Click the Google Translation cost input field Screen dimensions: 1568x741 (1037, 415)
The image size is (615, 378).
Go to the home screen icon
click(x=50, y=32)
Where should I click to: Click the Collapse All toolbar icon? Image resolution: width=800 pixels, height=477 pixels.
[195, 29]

•••

§ **Assignment**
From the line containing "Where should I" through the last line of the entries above, print each line exactly as it stands.

§ **Result of this task**
Where should I click to: Click the Collapse All toolbar icon? Image resolution: width=800 pixels, height=477 pixels.
[195, 29]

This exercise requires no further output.